Tarefa 1
Com base no texto sobre a Estrada de Aveiro, explique em uma a três frases por que é plausível que "Marcos" designe os marcos da demarcação dos termos de Coimbra e de Aveiro.
Tarefa 2
Reescreva em forma de lista o parágrafo do texto sobre a Estrada de Aveiro que começa por "Não existindo na área em apreço", mantendo os factos principais.

Excerto do documento
---------------

Quinta-feira, 03.11.16

Coimbra: a Estrada de Aveiro

 No Roteiro Terrestre de Portugal editado em 1748, que no Arquivo Histórico da Câmara de Coimbra me deram a conhecer, são identificadas as estradas que saíam de Coimbra.

Destas e das que partem para norte é nomeadamente referido que:

Roteiro para Aveiro, em que se contão nove leguas ao Noroeste

De Coimbra aos Fornos 1 legua; Dahi aos Marcos 1 legua; A Murtede 1 legua; ... A Mamarosa; ... A Aveiro.

Perante este dado, uma questão se me colocou: Qual seria, no distrito de Coimbra, o trajeto da estrada para Aveiro?

Na procura de uma resposta, obtive as informações a seguir referidas.

1 - Junto de habitantes de Enxofães, Silvã e Barcouço

- Em Enxofães, o caminho que atravessa esta aldeia indo para norte até Murtede e para nascente até Rio Covo, era aqui conhecido, pelo menos desde os finais do século XIX, por “Estrada de Aveiro”;

- Em Barcouço, em data idêntica, o caminho que desta localidade vai a Rio Covo, é ainda chamado pela mesma designação de “Estrada de Aveiro”;

- Na Silvã o troço que vai de Rio Covo a Enxofães é conhecido por “Estrada de Aveiro”;

- Não existindo na área em apreço nenhuma localidade com a designação de Marcos, este topónimo não é conhecido pelos habitantes das localidades atrás referidas. Assim, será plausível considerar que se trataria dos marcos da demarcação dos termos de Coimbra e de Aveiro os quais deveriam estar perto da localidade de Grada a qual dista cerca de uma légua dos Fornos.

2 – No Arquivo da Universidade de Coimbra

- A área delimitada por Murtede, Carvalho, Barcouço e Silvã – na sua grande maioria – integrava a designada “Herdade de Enxofães” que pertencia, desde o século XIII, ao Hospital e Gafaria de S. Lázaro de Coimbra;

- No Tombo de 1515 do Hospital de S. Lázaro existe uma Certidam do Juis das Jogadas da qual consta estar resistada a de Marcação das terras de Emxofães pera os Cazr.os por vertude dos Prevelegios do Esprital serem escuzos de pagar, datada de 1604.06.22. Nesse documento encontram-se descritas as extremas da Herdade Enxofães e identificada a localização dos marcos que a delimitavam.

---------------

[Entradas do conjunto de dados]

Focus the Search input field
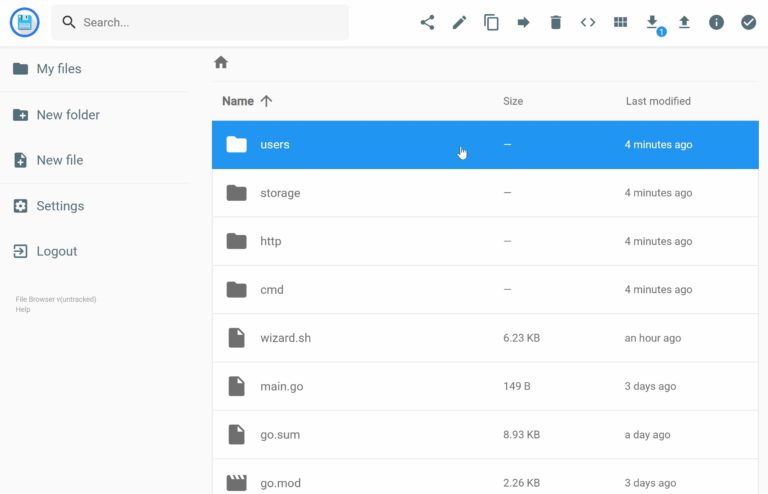Viewport: 768px width, 494px height. tap(210, 22)
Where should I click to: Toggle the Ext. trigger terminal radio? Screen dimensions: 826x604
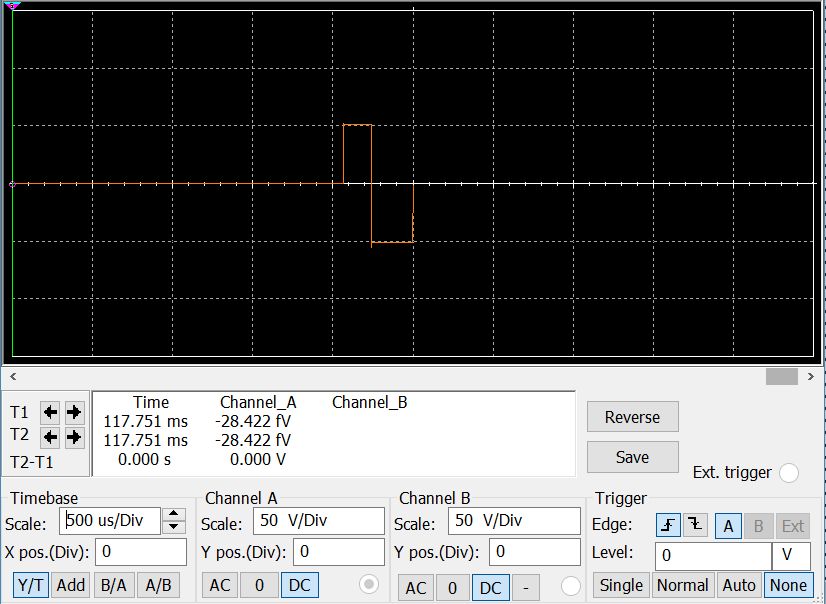(x=788, y=473)
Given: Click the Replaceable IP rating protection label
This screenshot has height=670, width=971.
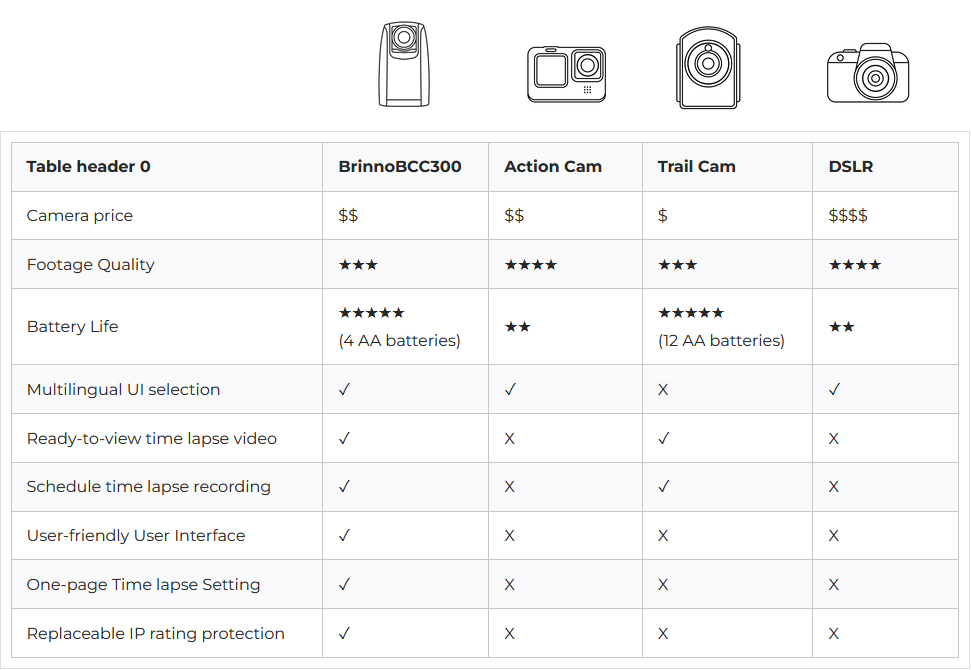Looking at the screenshot, I should click(155, 633).
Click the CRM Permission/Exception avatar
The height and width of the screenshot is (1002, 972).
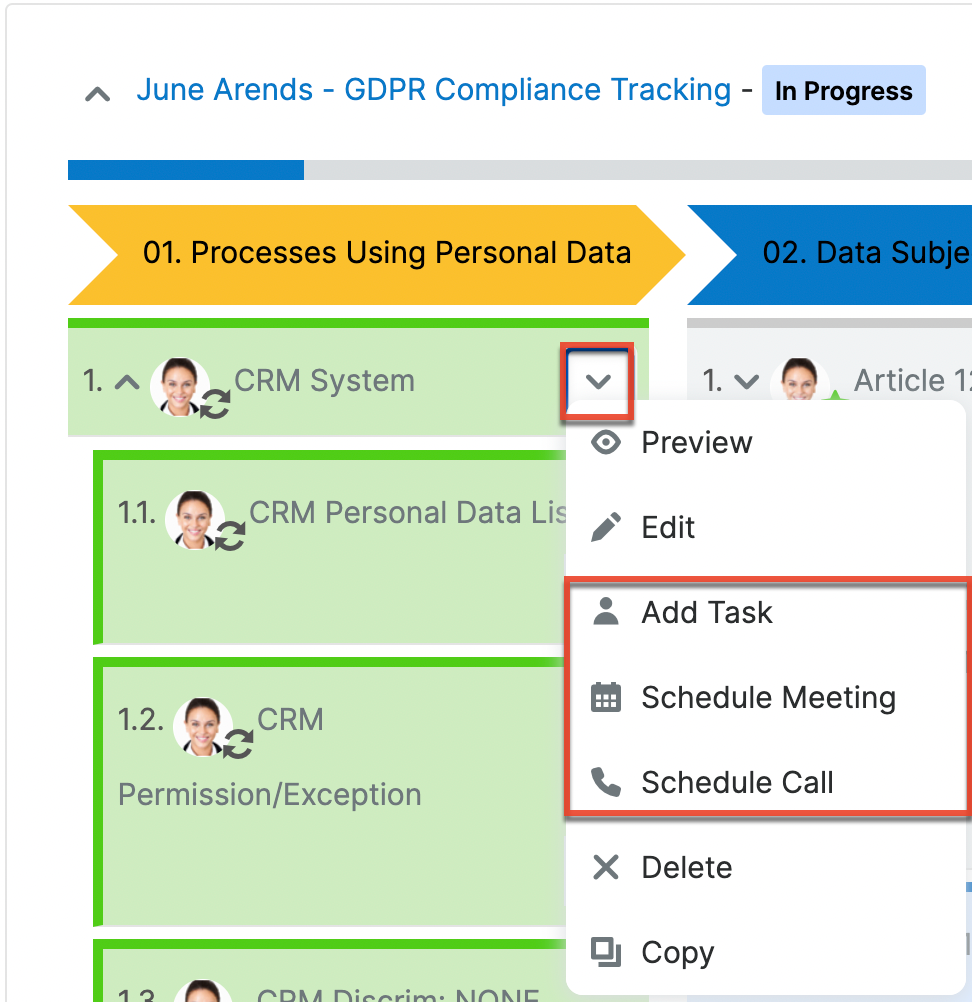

---------------

Resposta 1
Na área em apreço não existe nenhuma localidade chamada Marcos, e os habitantes de Enxofães, Silvã e Barcouço não conhecem esse topónimo. Por isso, o texto considera plausível que se trate dos marcos da demarcação dos termos de Coimbra e de Aveiro. Esses marcos deveriam ficar perto da Grada, a cerca de uma légua dos Fornos.

Resposta 2
- Na área em apreço não há nenhuma localidade chamada Marcos.
- Os habitantes de Enxofães, Silvã e Barcouço não conhecem esse topónimo.
- É plausível que se refira aos marcos da demarcação dos termos de Coimbra e de Aveiro.
- Esses marcos deveriam estar perto da Grada, que dista cerca de uma légua dos Fornos.